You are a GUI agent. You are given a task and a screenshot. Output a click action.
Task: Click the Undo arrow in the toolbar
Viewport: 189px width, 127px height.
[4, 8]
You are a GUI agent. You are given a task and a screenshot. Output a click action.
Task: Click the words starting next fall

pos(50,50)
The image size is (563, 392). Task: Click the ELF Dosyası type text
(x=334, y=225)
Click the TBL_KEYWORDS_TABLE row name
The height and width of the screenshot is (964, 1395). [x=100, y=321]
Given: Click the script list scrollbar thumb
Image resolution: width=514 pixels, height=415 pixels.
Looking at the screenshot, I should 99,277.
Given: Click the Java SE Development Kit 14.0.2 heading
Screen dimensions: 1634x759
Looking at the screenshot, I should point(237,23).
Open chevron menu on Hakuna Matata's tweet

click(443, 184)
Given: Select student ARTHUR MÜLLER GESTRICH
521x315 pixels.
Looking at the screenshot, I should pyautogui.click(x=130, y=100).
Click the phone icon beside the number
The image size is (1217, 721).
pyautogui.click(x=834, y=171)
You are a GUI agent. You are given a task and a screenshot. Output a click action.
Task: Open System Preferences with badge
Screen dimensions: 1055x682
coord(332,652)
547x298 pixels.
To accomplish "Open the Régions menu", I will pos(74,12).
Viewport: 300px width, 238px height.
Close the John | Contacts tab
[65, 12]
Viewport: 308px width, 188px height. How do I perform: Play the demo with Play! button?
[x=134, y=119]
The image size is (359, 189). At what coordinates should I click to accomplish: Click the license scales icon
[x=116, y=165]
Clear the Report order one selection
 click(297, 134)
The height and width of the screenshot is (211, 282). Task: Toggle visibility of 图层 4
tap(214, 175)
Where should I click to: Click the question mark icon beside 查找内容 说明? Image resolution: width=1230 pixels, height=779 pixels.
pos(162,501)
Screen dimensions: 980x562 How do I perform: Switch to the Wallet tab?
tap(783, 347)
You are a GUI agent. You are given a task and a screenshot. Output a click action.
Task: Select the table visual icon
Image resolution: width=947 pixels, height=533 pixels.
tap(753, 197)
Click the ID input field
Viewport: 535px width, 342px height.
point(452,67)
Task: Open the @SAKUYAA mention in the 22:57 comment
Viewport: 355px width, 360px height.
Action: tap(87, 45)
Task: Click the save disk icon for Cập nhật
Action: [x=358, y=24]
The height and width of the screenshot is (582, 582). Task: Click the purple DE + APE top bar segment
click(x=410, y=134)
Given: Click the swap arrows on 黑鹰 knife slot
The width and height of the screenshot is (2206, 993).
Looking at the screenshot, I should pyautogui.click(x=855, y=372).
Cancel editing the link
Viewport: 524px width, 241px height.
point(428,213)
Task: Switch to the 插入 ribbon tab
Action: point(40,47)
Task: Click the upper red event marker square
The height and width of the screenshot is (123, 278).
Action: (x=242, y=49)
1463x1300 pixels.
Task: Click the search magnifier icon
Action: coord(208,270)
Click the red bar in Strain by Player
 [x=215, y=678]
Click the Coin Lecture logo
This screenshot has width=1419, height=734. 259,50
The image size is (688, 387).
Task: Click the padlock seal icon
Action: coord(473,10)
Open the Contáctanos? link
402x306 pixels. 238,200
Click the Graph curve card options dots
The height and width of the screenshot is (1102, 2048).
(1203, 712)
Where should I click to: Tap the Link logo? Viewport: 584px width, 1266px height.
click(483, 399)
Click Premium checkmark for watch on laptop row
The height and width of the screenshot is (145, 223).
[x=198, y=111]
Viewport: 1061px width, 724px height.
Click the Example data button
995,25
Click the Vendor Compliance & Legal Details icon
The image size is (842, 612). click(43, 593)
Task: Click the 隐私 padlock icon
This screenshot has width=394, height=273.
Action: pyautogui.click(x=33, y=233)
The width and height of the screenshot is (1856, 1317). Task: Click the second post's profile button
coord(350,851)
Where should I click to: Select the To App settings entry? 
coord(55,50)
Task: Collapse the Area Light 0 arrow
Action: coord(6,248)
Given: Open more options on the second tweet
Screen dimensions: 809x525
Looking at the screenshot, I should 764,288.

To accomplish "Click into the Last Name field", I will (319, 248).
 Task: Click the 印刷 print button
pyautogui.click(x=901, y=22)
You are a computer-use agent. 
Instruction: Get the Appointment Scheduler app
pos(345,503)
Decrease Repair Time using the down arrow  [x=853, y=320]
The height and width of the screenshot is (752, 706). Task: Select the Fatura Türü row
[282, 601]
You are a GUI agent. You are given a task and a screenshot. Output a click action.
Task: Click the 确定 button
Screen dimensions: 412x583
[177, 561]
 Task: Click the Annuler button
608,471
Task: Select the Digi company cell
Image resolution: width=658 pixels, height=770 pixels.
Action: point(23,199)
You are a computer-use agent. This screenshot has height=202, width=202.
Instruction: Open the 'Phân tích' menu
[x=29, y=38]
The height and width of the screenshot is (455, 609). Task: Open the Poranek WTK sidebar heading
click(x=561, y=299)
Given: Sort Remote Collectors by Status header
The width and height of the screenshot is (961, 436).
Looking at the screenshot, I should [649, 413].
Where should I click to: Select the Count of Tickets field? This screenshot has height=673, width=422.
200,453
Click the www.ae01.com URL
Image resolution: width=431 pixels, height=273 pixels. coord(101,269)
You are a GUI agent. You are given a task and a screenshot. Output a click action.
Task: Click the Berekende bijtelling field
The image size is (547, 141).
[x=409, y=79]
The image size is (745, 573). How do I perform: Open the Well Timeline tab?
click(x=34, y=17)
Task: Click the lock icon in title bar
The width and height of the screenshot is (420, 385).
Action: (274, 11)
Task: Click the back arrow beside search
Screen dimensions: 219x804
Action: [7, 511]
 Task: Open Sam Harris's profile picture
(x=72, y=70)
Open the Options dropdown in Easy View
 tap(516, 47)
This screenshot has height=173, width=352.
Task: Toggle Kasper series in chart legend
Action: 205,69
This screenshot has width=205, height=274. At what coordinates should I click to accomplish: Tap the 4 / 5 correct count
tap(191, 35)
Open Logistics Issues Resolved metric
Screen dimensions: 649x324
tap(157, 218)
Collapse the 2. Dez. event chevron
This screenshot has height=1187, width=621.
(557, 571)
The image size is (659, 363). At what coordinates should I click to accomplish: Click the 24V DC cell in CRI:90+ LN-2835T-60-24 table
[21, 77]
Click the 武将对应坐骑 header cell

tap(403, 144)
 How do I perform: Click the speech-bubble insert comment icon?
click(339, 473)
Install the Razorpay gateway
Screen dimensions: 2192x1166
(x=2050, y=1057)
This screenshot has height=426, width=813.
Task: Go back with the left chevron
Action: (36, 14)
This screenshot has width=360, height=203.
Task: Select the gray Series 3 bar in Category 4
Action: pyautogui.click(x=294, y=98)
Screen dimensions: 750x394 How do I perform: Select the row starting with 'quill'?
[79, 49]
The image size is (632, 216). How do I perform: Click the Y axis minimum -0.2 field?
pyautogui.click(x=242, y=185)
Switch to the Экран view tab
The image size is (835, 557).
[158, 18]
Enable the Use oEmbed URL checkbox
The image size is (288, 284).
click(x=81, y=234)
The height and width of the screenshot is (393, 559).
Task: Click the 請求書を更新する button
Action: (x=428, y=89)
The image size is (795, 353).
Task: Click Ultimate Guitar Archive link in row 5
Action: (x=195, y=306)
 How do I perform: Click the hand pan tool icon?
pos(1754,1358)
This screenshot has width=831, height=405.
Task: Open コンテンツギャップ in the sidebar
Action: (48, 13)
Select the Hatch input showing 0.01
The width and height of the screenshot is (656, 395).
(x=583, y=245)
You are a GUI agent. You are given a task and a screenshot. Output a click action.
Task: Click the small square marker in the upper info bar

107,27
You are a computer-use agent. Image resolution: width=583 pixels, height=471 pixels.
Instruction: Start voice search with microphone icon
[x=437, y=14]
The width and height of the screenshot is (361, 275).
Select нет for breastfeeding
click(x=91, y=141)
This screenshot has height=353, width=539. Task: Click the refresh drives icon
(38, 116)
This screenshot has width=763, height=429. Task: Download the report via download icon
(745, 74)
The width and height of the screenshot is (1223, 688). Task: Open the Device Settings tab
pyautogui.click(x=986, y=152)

● ● ● ● ● ● ●

Objective
Reproduce the lines starting at the one containing "Given: Click the script list scrollbar thumb" and ending with the one containing "tap(214, 175)", replacing "Screen dimensions" with "Display size" and leaving everything else unchanged.

Full output
Given: Click the script list scrollbar thumb
Image resolution: width=514 pixels, height=415 pixels.
Looking at the screenshot, I should 99,277.
Given: Click the Java SE Development Kit 14.0.2 heading
Display size: 1634x759
Looking at the screenshot, I should point(237,23).
Open chevron menu on Hakuna Matata's tweet

click(443, 184)
Given: Select student ARTHUR MÜLLER GESTRICH
521x315 pixels.
Looking at the screenshot, I should pyautogui.click(x=130, y=100).
Click the phone icon beside the number
The image size is (1217, 721).
pyautogui.click(x=834, y=171)
You are a GUI agent. You are given a task and a screenshot. Output a click action.
Task: Open System Preferences with badge
Display size: 1055x682
coord(332,652)
547x298 pixels.
To accomplish "Open the Régions menu", I will pos(74,12).
Viewport: 300px width, 238px height.
Close the John | Contacts tab
[65, 12]
Viewport: 308px width, 188px height. How do I perform: Play the demo with Play! button?
[x=134, y=119]
The image size is (359, 189). At what coordinates should I click to accomplish: Click the license scales icon
[x=116, y=165]
Clear the Report order one selection
 click(297, 134)
The height and width of the screenshot is (211, 282). Task: Toggle visibility of 图层 4
tap(214, 175)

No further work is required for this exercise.